(Entries on where items appear)
※ ※ ※

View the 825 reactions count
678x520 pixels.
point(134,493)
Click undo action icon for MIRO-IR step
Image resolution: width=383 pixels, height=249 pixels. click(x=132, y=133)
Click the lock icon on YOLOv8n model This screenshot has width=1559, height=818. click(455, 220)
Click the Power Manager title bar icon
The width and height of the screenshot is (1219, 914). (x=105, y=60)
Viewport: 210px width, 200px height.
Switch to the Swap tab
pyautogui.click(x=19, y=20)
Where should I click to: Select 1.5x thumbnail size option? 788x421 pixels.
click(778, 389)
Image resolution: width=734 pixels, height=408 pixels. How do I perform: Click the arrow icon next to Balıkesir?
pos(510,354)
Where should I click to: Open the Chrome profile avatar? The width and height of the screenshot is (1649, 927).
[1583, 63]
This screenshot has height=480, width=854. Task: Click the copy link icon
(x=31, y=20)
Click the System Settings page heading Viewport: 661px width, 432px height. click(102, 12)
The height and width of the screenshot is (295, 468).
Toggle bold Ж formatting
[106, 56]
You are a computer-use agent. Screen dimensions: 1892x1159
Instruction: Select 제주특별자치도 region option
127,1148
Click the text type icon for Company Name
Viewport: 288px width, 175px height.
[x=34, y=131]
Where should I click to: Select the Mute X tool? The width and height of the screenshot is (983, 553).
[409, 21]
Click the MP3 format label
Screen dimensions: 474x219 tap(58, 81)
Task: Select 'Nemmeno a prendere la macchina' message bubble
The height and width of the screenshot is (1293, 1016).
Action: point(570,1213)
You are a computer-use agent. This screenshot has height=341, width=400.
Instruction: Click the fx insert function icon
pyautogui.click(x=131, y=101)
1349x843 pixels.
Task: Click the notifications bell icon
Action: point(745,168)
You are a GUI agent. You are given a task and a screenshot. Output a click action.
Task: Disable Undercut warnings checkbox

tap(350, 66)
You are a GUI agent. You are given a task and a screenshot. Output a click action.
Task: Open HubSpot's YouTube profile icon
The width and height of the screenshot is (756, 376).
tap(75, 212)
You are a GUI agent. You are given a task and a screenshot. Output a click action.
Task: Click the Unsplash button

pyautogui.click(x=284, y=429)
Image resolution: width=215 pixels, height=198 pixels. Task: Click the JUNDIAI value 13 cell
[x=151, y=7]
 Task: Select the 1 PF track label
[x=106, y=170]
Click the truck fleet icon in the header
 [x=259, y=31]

※ ※ ※

TASK REQUIREMENTS:
Can you edit the rows above so that every "Select" becomes "Choose", leaving everything else untouched?

EXERCISE SOLUTION:
View the 825 reactions count
678x520 pixels.
point(134,493)
Click undo action icon for MIRO-IR step
Image resolution: width=383 pixels, height=249 pixels. click(x=132, y=133)
Click the lock icon on YOLOv8n model This screenshot has width=1559, height=818. click(455, 220)
Click the Power Manager title bar icon
The width and height of the screenshot is (1219, 914). (x=105, y=60)
Viewport: 210px width, 200px height.
Switch to the Swap tab
pyautogui.click(x=19, y=20)
Where should I click to: Choose 1.5x thumbnail size option? 788x421 pixels.
click(778, 389)
Image resolution: width=734 pixels, height=408 pixels. How do I perform: Click the arrow icon next to Balıkesir?
pos(510,354)
Where should I click to: Open the Chrome profile avatar? The width and height of the screenshot is (1649, 927).
[1583, 63]
This screenshot has height=480, width=854. Task: Click the copy link icon
(x=31, y=20)
Click the System Settings page heading Viewport: 661px width, 432px height. click(102, 12)
The height and width of the screenshot is (295, 468).
Toggle bold Ж formatting
[106, 56]
You are a computer-use agent. Screen dimensions: 1892x1159
Instruction: Choose 제주특별자치도 region option
127,1148
Click the text type icon for Company Name
Viewport: 288px width, 175px height.
[x=34, y=131]
Where should I click to: Choose the Mute X tool? The width and height of the screenshot is (983, 553).
[409, 21]
Click the MP3 format label
Screen dimensions: 474x219 tap(58, 81)
Task: Choose 'Nemmeno a prendere la macchina' message bubble
The height and width of the screenshot is (1293, 1016).
Action: point(570,1213)
You are a computer-use agent. This screenshot has height=341, width=400.
Instruction: Click the fx insert function icon
pyautogui.click(x=131, y=101)
1349x843 pixels.
Task: Click the notifications bell icon
Action: point(745,168)
You are a GUI agent. You are given a task and a screenshot. Output a click action.
Task: Disable Undercut warnings checkbox

tap(350, 66)
You are a GUI agent. You are given a task and a screenshot. Output a click action.
Task: Open HubSpot's YouTube profile icon
The width and height of the screenshot is (756, 376).
tap(75, 212)
You are a GUI agent. You are given a task and a screenshot. Output a click action.
Task: Click the Unsplash button

pyautogui.click(x=284, y=429)
Image resolution: width=215 pixels, height=198 pixels. Task: Click the JUNDIAI value 13 cell
[x=151, y=7]
 Task: Choose the 1 PF track label
[x=106, y=170]
Click the truck fleet icon in the header
 [x=259, y=31]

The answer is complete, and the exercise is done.